Users Blast Vendors in SNIA Survey
Interoperability issues head the list of pain points this year
April 19, 2007
SAN DIEGO -- Storage Networking World -- The SNIA End User Council unveiled results of its third annual end user survey here today, highlighting concerns with interoperability, painful upgrades, and immature technologies.
The 2006 survey results, based on online input from 387 respondents, show users are adding more storage infrastructure and a greater diversity of vendors than ever before. But they're not getting the interoperability and management they need -- and vendors are hurting as much as they're helping.
While more than 40 percent of those polled expect to upgrade a stable SAN at least once a year, respondents indicated there's a 50/50 chance of success when vendors claim to be able to solve a problem.
A full 47 percent of respondents reported that installing a vendor-recommended storage fix either didn't solve the problem or made it worse.
Users not only want more help, but they're willing to pay for it. Sixty-two percent of respondents said they'd pay more to have an interoperable solution if the choice between vendors was otherwise equal; and that percentage of those polled would pay an average premium of 7.6 percent for the guarantee.Despite not trusting their vendors, users are nonetheless dealing with more of them. Those polled reported adding vendors for disk frames, HBAs, fabric switches, and even for tape drives and media since the SNIA 2005 survey. (Oddly, there was a higher increase in usage of new vendors for tape products than for disk frames.) The only infrastructure item for which users didn't report adding vendors was servers.

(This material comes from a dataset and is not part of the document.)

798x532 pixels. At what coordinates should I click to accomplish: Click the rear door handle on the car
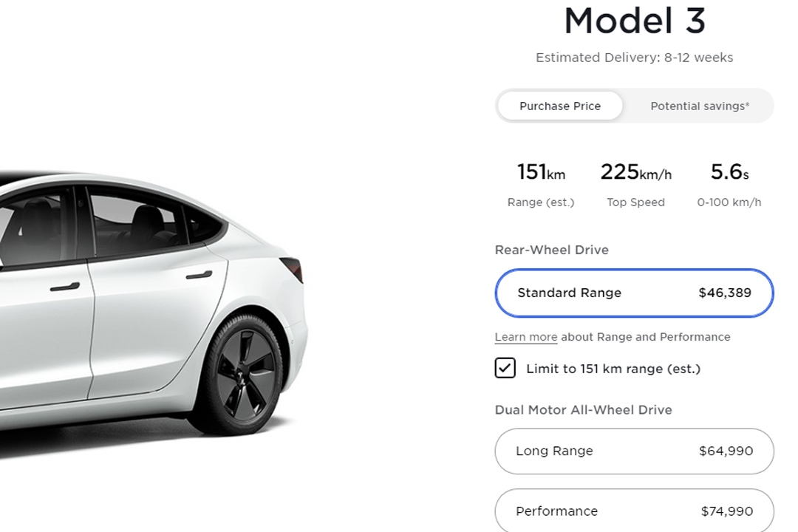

Respondents worry about storage, and their list of concerns is topped by upgrading and interoperability. In large companies especially, respondents said their chief worry was being forced to upgrade storage gear, followed by worries about software upgrades and firmware upgrades, in that order. Large companies accounted for more than 40 percent of those polled, or 184 out of the 387 respondents.
Other big worries include technologies that are unproven, unstable, and hard to install or maintain. CAS, virtualization, and InfiniBand are all perceived as relatively immature technologies, while CDP, iSCSI, and SRM are perceived as more mature.
Maturity doesn't mean troublefree. Despite giving high marks to SRM, 30 percent of users said storage management software took the most time of any technology to install new, and it requires high levels of maintenance. Forty percent of respondents said storage arrays take the most amount of time to install but don't require excessive maintenance once in.
Given growing IT storage complexity, it isn't surprising that over 20 percent of respondents named human error the top source of disruption to service in the last year. Roughly the same percentage report hardware failure not related to disk drives as disruptive, and new technology took third place as a source of added cost and disruption.Other concerns included: software being stored in formats unreadable across applications; management software not working across multivendor environments; software not working with new hardware; and hardware falling behind operating system updates.
This year's survey is already underway and can be found at the Storage Networking Industry Association (SNIA) Website.